# THE DATA:
==*==
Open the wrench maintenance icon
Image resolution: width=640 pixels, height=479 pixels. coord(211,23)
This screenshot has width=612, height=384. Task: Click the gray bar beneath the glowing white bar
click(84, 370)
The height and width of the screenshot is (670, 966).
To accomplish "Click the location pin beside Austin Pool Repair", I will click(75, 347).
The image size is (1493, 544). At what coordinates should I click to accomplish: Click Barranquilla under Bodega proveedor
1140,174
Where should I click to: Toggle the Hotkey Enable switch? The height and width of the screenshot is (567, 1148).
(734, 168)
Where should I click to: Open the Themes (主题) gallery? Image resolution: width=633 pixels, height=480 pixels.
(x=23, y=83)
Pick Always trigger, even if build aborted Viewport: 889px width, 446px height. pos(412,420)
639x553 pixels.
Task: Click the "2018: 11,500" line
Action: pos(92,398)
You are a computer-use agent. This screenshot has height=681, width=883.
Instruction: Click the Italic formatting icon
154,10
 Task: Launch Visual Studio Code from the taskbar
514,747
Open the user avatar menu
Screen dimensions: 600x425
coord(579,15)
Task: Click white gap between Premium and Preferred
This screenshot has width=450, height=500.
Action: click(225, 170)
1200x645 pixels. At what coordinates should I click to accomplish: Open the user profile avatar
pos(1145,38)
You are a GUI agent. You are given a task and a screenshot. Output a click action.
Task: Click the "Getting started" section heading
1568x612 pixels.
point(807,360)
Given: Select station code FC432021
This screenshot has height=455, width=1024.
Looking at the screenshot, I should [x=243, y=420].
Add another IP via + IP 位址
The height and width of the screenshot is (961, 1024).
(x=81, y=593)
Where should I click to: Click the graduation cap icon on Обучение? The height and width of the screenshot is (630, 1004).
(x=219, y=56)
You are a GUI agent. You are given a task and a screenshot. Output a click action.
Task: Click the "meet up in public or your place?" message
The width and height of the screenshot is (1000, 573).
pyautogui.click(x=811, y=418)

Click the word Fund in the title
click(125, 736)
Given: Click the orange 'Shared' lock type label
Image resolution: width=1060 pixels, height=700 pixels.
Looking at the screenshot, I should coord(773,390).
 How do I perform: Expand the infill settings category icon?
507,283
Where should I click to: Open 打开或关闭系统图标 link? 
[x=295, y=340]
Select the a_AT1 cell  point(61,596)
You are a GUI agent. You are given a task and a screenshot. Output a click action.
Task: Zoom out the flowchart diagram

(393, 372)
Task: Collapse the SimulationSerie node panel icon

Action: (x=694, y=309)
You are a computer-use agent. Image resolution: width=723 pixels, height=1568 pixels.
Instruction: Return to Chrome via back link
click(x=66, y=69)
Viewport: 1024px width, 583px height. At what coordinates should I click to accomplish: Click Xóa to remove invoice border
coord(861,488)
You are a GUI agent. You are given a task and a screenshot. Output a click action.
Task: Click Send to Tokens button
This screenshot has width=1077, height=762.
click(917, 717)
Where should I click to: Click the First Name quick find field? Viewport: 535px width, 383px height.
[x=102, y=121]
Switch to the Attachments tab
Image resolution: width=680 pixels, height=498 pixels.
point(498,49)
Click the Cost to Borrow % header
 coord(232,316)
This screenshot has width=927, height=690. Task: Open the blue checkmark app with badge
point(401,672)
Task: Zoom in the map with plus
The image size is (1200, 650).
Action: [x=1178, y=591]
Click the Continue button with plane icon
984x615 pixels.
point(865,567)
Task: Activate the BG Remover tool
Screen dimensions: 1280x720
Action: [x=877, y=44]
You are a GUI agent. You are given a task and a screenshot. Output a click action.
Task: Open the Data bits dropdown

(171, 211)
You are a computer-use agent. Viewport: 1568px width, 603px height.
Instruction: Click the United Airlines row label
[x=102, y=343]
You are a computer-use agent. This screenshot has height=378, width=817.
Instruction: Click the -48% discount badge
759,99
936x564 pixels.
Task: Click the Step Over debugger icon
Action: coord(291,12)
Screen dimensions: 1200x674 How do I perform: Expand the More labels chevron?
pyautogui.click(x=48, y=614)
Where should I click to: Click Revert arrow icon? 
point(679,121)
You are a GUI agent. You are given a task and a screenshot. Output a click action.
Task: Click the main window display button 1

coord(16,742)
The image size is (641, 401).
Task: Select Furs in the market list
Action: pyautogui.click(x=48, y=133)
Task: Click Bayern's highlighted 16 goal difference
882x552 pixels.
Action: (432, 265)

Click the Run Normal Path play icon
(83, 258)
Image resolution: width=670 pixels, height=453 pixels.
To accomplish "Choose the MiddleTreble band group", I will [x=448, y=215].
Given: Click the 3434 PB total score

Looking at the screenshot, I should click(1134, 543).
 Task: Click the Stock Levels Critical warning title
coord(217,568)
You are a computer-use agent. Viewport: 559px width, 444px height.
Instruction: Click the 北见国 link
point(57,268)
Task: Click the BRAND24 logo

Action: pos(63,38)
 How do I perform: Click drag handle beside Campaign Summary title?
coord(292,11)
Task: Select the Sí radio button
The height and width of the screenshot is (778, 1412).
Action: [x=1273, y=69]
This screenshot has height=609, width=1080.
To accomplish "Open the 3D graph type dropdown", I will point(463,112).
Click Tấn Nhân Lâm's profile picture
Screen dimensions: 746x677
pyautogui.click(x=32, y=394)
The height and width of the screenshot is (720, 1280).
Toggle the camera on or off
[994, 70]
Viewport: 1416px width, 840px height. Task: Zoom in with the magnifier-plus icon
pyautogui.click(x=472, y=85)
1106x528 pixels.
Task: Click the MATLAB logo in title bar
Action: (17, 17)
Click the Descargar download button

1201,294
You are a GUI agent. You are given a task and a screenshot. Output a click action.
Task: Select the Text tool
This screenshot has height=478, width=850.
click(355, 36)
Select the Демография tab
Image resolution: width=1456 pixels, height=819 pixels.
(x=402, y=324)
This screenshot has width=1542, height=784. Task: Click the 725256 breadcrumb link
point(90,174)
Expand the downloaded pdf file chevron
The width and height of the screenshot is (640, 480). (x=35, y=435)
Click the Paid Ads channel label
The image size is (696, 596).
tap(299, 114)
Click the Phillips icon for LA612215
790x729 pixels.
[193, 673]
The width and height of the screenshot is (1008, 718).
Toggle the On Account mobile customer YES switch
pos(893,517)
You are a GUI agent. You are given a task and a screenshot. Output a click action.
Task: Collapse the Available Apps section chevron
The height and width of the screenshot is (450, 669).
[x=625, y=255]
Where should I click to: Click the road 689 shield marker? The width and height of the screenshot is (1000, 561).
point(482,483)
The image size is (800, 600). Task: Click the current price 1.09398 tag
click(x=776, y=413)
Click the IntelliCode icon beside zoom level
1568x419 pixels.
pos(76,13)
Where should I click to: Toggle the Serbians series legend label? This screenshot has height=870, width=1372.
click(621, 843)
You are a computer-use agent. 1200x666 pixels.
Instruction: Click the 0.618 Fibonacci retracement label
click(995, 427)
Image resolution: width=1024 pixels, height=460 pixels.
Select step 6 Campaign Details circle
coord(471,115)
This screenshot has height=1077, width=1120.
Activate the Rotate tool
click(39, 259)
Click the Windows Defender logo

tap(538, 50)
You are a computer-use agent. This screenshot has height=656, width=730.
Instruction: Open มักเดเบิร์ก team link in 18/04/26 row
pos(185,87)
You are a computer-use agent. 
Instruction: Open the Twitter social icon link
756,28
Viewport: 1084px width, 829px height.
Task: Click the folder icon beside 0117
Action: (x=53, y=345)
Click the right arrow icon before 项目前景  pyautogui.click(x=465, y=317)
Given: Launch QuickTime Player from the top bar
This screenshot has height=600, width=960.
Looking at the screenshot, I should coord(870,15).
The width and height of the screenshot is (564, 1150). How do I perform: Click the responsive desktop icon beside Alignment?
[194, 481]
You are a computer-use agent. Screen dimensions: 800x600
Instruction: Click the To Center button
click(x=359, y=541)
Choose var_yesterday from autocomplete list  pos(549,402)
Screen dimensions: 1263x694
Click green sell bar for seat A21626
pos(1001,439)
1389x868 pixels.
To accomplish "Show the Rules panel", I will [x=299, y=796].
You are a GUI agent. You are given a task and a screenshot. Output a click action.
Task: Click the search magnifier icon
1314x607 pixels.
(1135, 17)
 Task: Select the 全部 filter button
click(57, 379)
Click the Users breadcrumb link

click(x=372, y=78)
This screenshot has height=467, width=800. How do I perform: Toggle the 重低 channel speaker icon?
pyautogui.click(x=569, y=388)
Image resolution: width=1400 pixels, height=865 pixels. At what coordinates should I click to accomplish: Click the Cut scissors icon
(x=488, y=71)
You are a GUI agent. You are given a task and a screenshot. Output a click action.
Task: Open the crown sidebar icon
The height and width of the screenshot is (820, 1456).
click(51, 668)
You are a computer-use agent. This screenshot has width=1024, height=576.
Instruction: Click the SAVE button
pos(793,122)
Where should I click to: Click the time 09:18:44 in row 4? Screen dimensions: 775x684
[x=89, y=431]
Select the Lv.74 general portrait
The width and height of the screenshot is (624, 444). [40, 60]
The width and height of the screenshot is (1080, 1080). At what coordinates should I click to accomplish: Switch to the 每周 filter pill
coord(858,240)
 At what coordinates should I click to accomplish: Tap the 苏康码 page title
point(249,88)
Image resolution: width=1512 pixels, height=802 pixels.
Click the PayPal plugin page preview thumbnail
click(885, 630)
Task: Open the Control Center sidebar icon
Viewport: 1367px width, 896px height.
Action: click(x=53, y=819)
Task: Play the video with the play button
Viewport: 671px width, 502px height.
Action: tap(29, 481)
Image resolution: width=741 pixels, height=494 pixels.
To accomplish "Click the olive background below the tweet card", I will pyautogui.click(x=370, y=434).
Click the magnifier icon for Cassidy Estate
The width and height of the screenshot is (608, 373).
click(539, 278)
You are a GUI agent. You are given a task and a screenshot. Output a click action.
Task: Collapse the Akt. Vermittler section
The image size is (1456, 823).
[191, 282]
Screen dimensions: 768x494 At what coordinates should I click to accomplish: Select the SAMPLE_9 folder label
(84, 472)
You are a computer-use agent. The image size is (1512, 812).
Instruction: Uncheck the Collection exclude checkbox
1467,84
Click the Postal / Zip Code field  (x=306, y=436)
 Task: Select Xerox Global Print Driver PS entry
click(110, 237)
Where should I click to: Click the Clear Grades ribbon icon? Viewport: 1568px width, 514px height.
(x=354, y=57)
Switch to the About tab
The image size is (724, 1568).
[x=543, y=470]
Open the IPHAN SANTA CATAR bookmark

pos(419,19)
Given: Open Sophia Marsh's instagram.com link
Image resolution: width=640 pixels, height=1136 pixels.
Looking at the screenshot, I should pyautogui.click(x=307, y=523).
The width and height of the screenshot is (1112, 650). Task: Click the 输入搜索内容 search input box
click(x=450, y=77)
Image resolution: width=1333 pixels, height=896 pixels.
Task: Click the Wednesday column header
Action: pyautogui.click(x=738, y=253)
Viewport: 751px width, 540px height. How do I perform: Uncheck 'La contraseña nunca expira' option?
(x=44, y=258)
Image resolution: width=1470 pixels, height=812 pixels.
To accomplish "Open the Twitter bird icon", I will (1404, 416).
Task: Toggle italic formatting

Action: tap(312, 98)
==*==
# EXERCISE AIM:
Could you say how many lines in the listing contain the string "section"? Only the number, please.

# ANSWER BELOW:
3